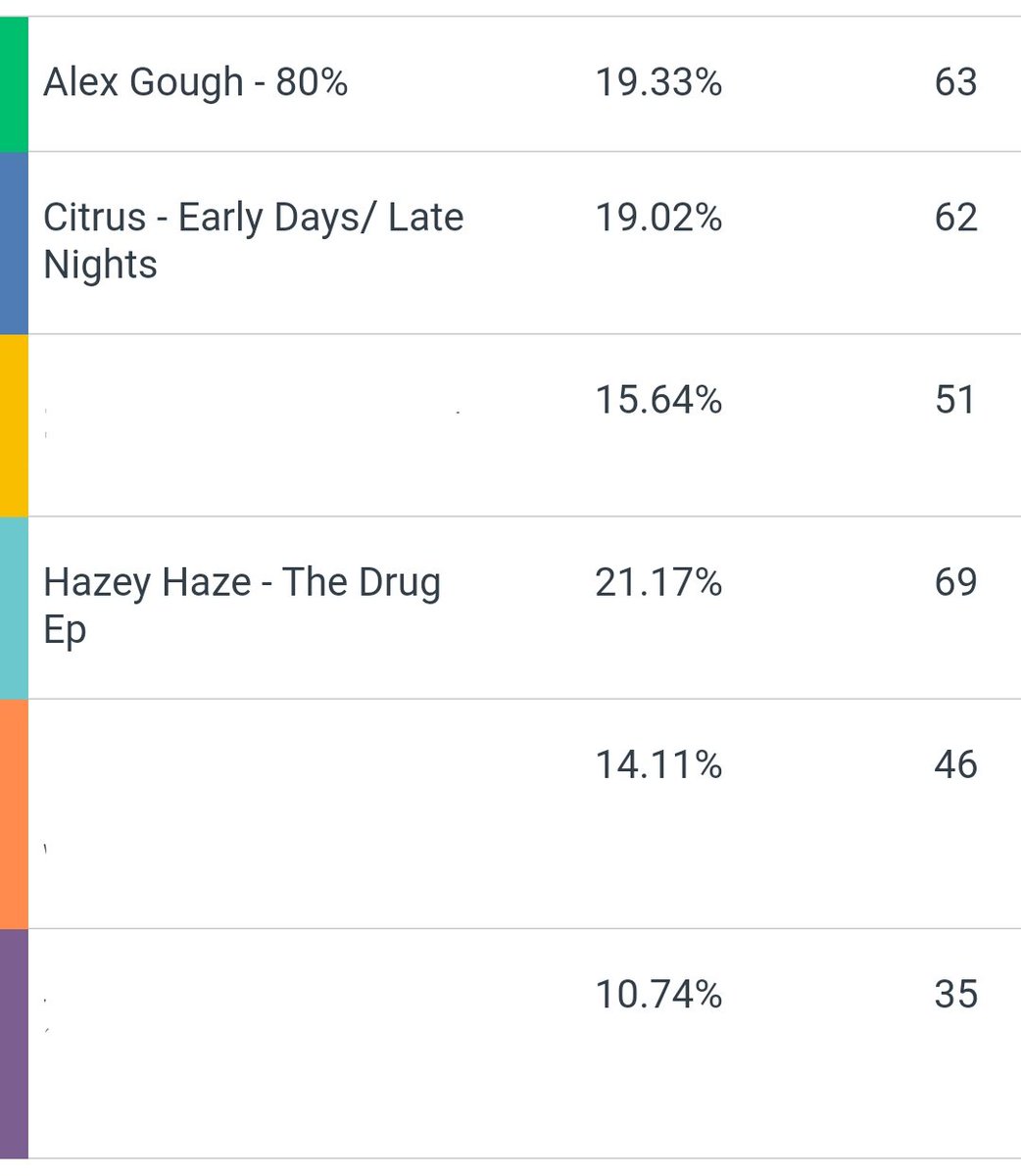Select Hazey Haze - The Drug Ep entry
The height and width of the screenshot is (1176, 1021).
(242, 606)
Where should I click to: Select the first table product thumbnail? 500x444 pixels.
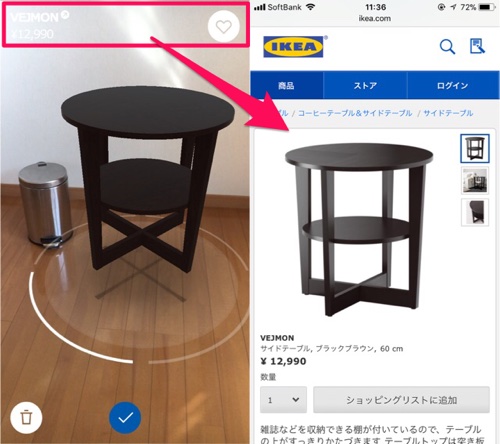click(475, 148)
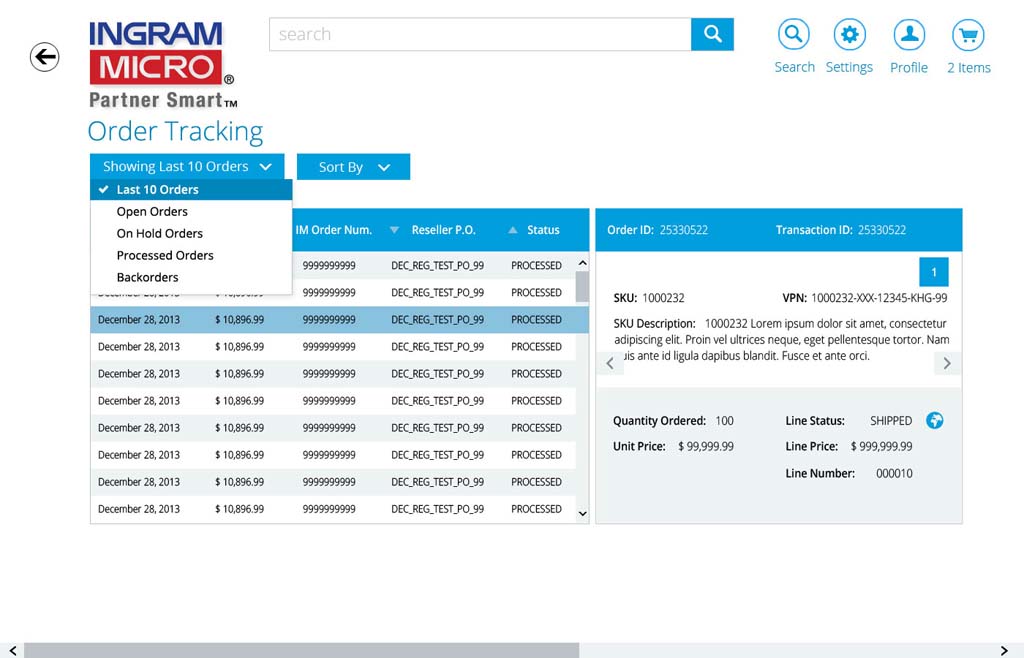Image resolution: width=1024 pixels, height=658 pixels.
Task: Sort table by Status column header
Action: click(x=543, y=230)
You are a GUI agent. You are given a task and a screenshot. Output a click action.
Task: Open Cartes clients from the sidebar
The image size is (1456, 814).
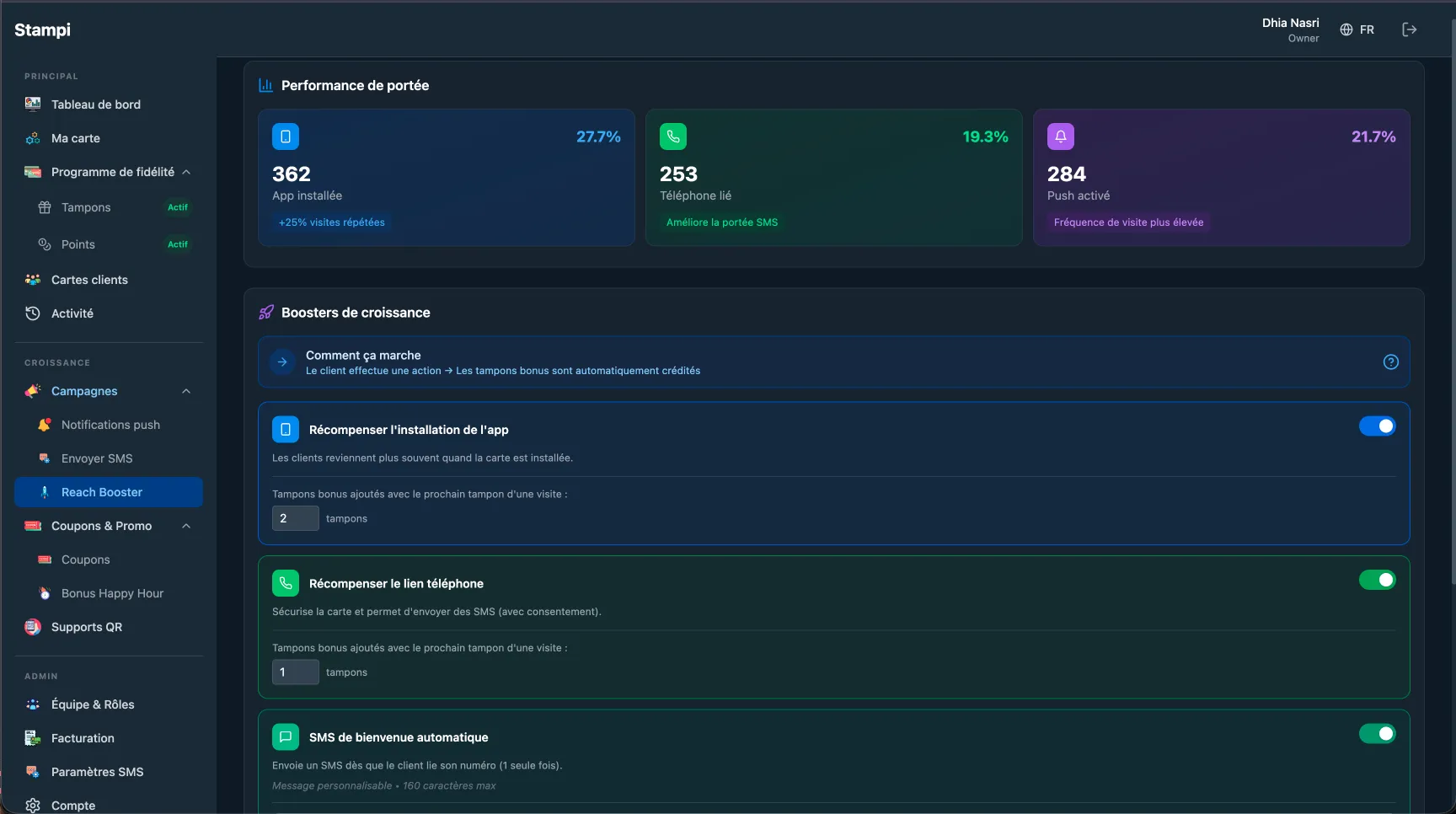(x=89, y=280)
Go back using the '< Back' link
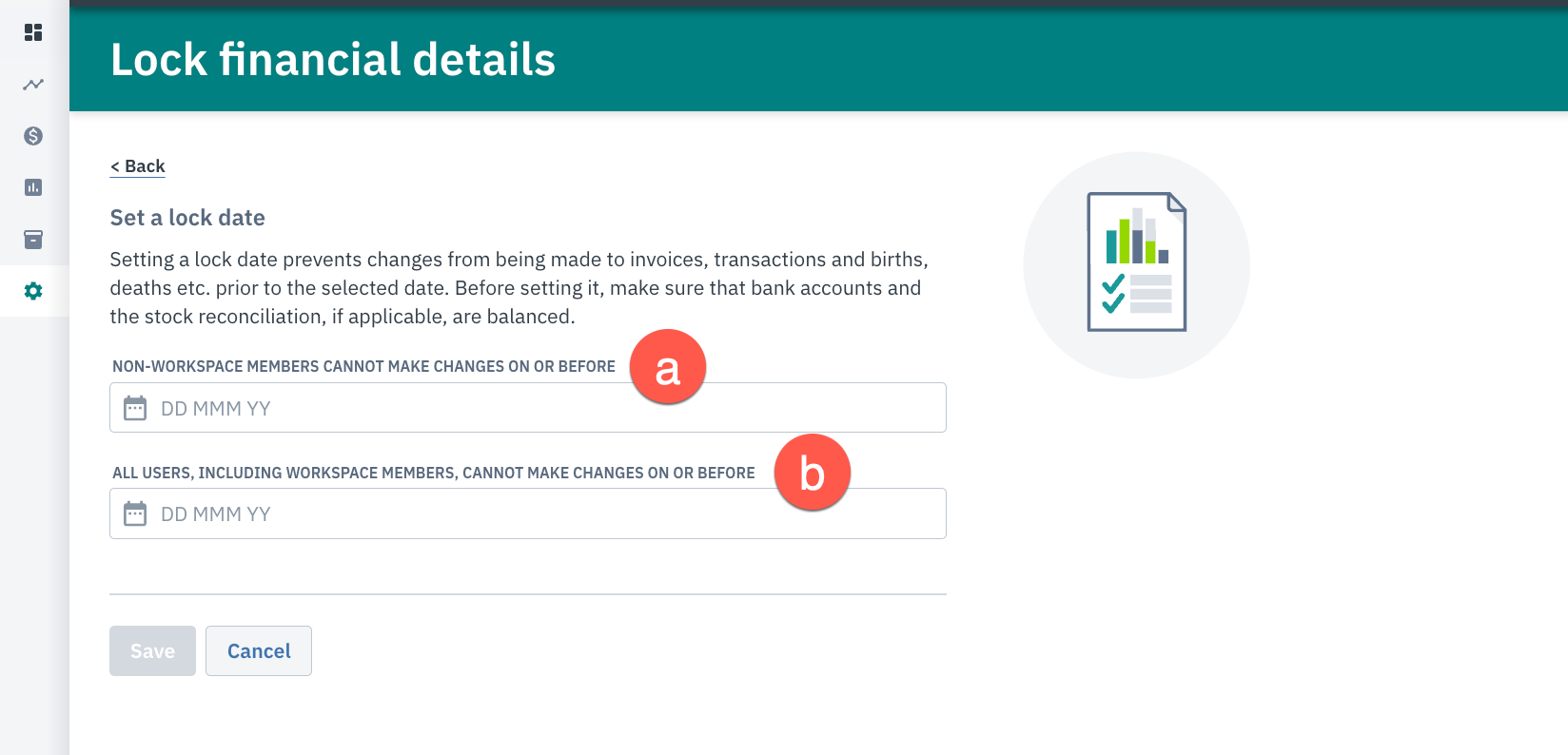 point(138,166)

(Task statement)
In the data above, find the line containing "Where should I"; from there, please write out each line through the end, exactly, with the pictures omitted.

(Response for this exercise)
Where should I click to: Select the first table product thumbnail? 500x444 pixels.
click(475, 148)
Image resolution: width=1024 pixels, height=658 pixels.
Task: Sort table by Status column header
Action: click(x=543, y=230)
You are a GUI agent. You are given a task and a screenshot. Output a click action.
Task: Open Cartes clients from the sidebar
The image size is (1456, 814).
(x=89, y=280)
Go back using the '< Back' link
 point(138,166)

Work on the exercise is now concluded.